* [Record extracts]
<<<<

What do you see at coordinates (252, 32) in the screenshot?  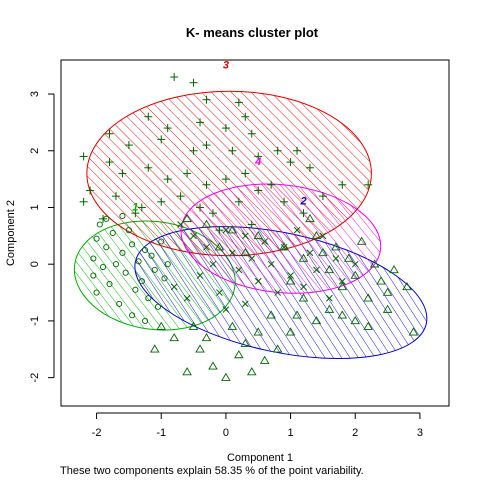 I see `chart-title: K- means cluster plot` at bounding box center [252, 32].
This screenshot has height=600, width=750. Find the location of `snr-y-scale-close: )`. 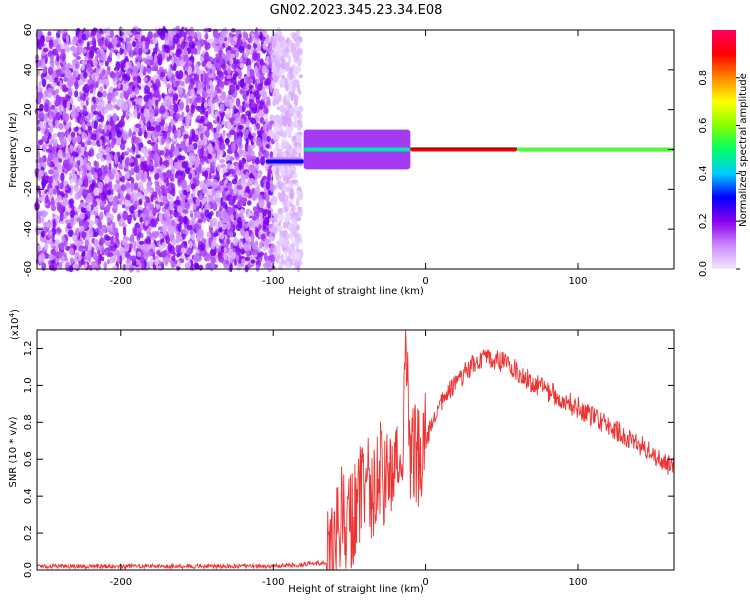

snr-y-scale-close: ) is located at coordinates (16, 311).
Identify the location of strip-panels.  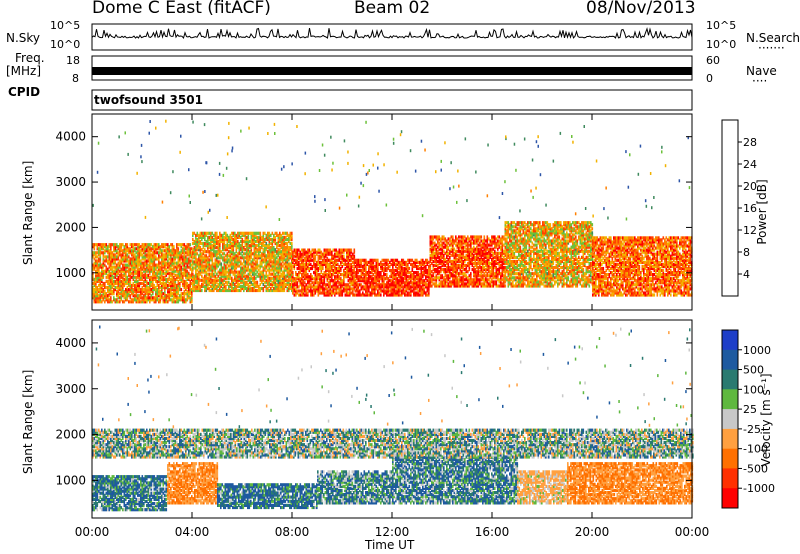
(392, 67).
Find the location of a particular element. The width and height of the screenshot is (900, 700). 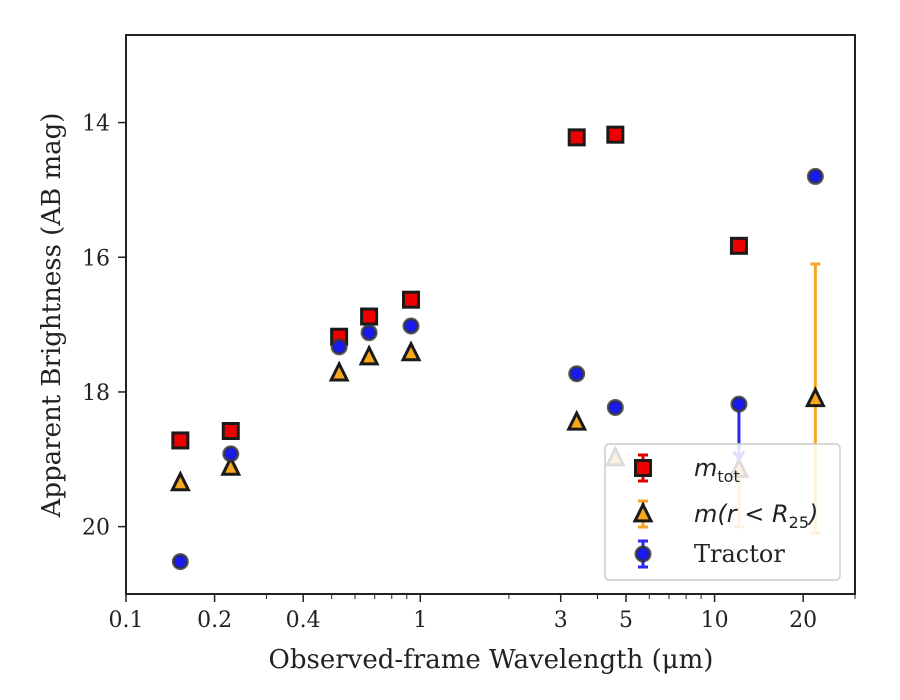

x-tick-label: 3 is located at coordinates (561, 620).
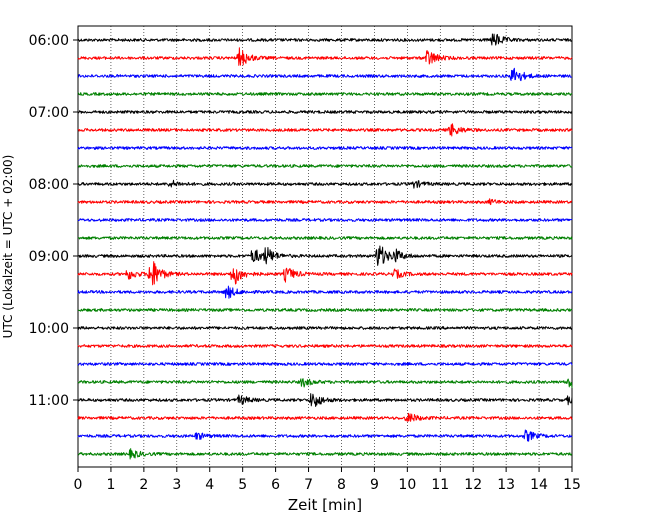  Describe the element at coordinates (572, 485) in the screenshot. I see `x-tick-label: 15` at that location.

>>>>
<<<<

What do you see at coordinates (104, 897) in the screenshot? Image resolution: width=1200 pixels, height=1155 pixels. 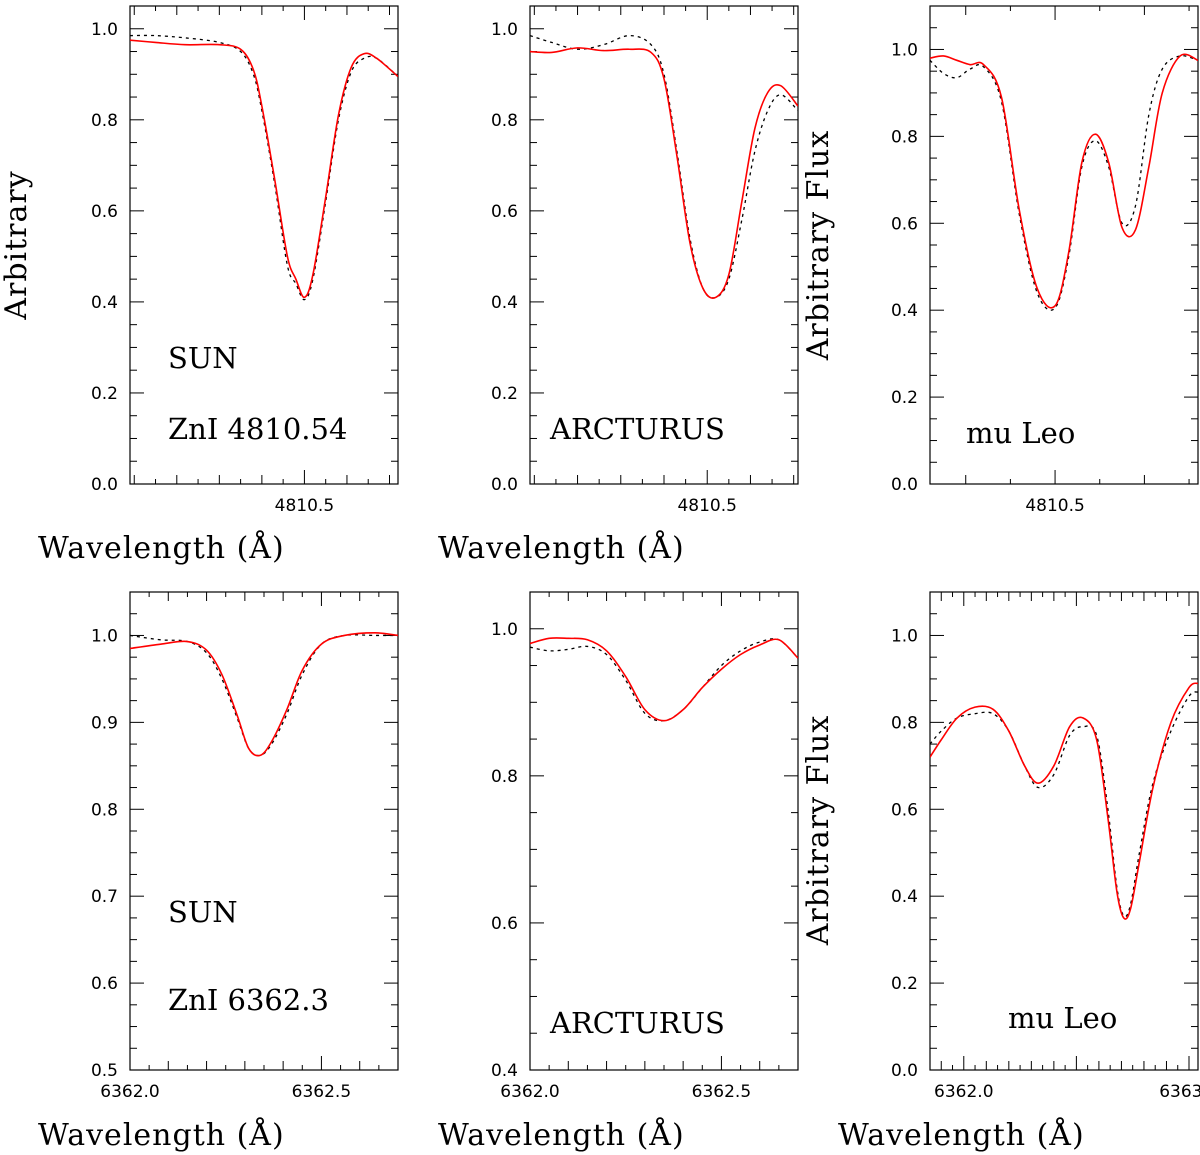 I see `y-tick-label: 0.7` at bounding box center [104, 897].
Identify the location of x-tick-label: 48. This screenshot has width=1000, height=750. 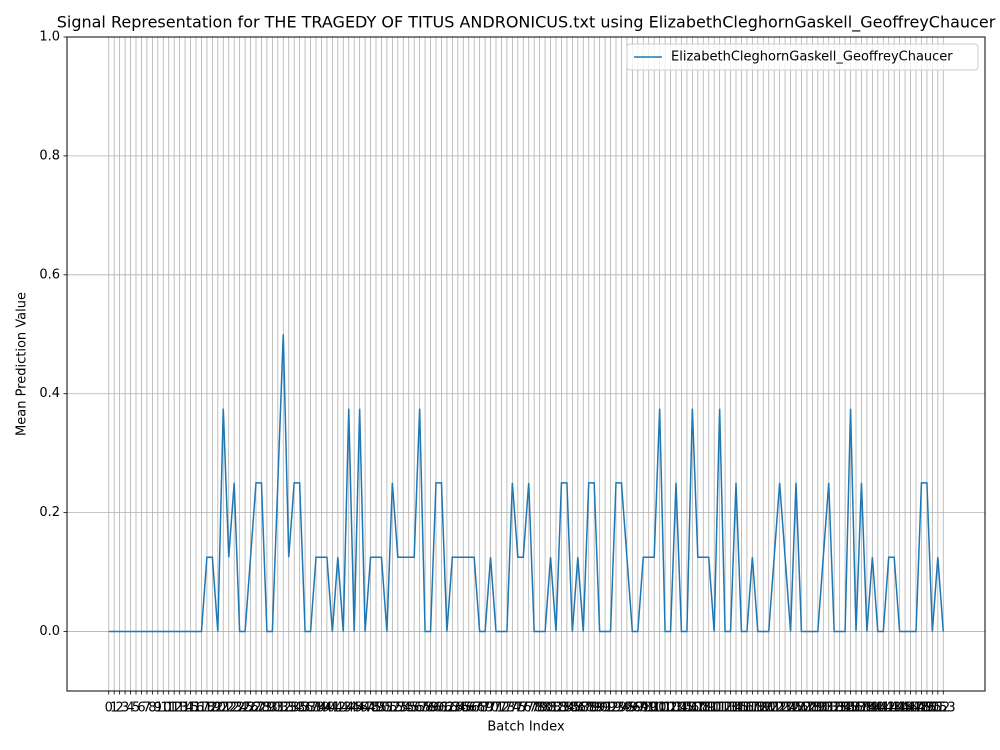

>>>>
<<<<

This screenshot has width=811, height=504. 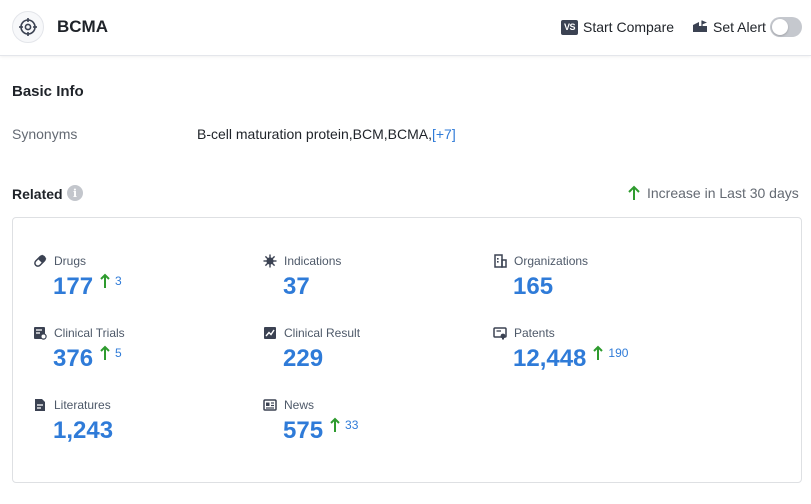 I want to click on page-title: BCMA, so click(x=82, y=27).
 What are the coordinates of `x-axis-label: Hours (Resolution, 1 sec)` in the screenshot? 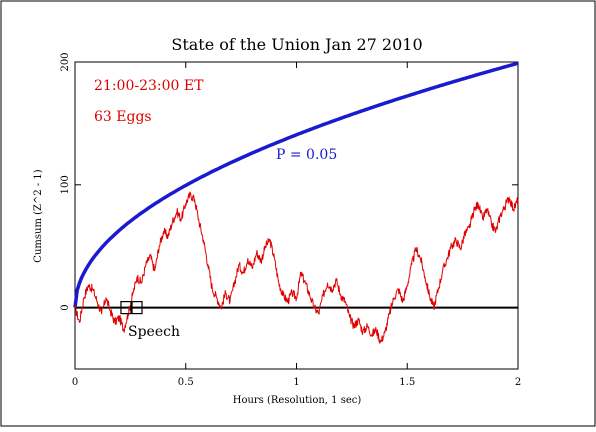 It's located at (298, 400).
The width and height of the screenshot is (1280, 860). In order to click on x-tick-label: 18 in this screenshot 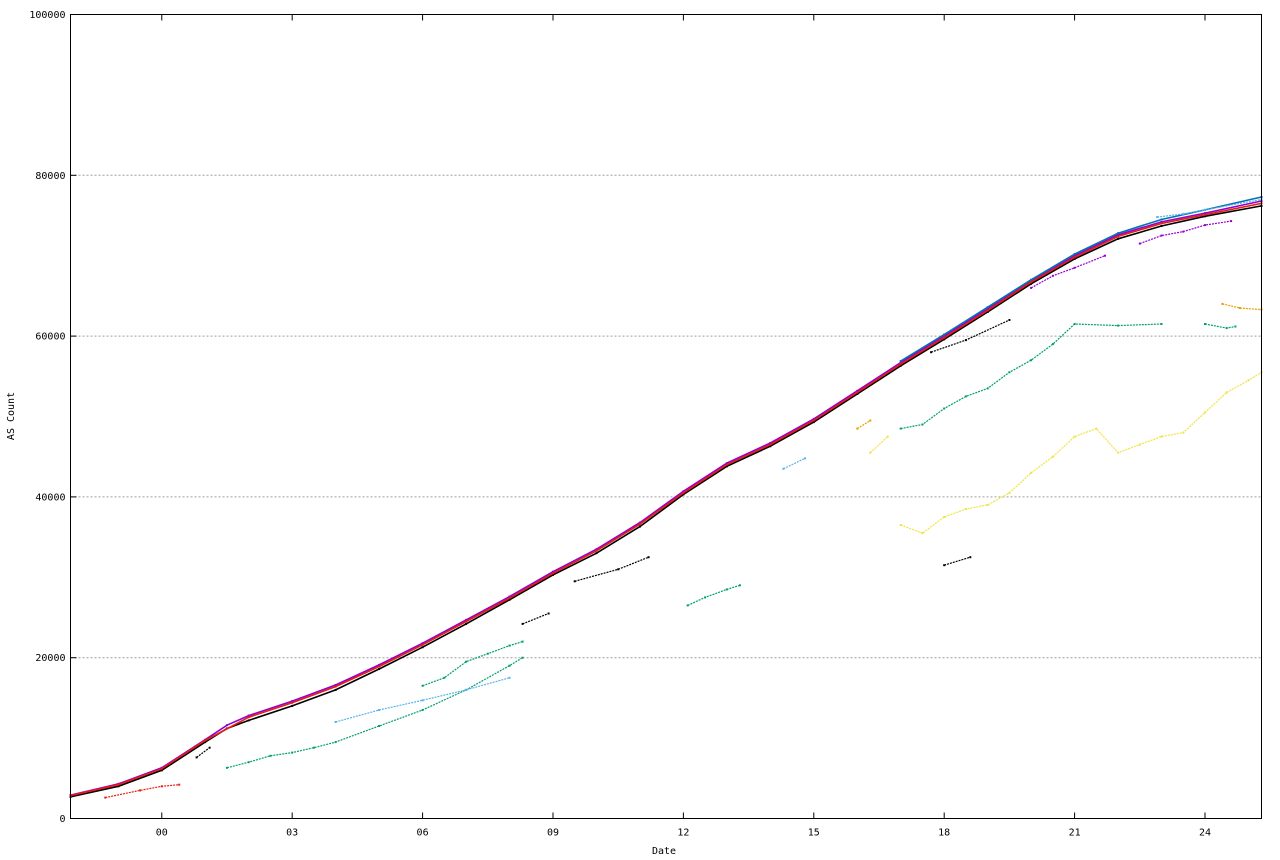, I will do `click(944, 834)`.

>>>>

Echo the items starting with the line that contains "Identify the location of strip-panels." and going on through the line that contains "Describe the element", leaving out the pictures.

Identify the location of strip-panels.  
(392, 67).
Find the location of a particular element. The width and height of the screenshot is (900, 700). 

x-tick-label: 3 is located at coordinates (561, 620).
  Describe the element at coordinates (572, 485) in the screenshot. I see `x-tick-label: 15` at that location.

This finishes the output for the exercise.